# [What the task asks]
Show each line of the entries below in which the word "will" appears.

[Saved data entries]
= = = = = = =

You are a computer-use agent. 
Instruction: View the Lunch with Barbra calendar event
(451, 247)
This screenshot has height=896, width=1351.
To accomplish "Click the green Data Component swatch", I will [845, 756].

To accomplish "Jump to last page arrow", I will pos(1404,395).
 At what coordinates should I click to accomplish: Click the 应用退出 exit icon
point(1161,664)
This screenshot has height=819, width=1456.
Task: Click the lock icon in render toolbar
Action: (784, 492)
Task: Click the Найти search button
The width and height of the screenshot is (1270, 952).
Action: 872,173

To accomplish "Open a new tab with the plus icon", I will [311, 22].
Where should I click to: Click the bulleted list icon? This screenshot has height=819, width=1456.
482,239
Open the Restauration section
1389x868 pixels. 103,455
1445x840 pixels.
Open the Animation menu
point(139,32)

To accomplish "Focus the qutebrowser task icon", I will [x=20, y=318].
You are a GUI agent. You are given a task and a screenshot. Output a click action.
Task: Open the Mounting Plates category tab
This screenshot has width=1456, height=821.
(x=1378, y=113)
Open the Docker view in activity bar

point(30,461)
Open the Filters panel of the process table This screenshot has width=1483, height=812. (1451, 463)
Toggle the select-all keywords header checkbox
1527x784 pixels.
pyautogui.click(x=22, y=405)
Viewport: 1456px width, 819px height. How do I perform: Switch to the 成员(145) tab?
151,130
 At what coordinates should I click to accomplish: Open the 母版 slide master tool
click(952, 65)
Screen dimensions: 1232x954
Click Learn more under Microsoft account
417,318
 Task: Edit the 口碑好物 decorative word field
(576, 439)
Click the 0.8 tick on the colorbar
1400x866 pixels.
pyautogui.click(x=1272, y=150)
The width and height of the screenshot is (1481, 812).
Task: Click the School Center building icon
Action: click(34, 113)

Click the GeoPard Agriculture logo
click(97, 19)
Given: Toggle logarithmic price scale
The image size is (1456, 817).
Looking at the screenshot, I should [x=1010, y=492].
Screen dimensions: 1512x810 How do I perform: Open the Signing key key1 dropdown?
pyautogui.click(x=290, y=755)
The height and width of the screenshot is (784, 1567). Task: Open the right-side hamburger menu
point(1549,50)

= = = = = = =

# [Task answer]
To accomplish "Click the green Data Component swatch", I will [845, 756].
To accomplish "Jump to last page arrow", I will pos(1404,395).
To accomplish "Open a new tab with the plus icon", I will [311, 22].
To accomplish "Focus the qutebrowser task icon", I will [x=20, y=318].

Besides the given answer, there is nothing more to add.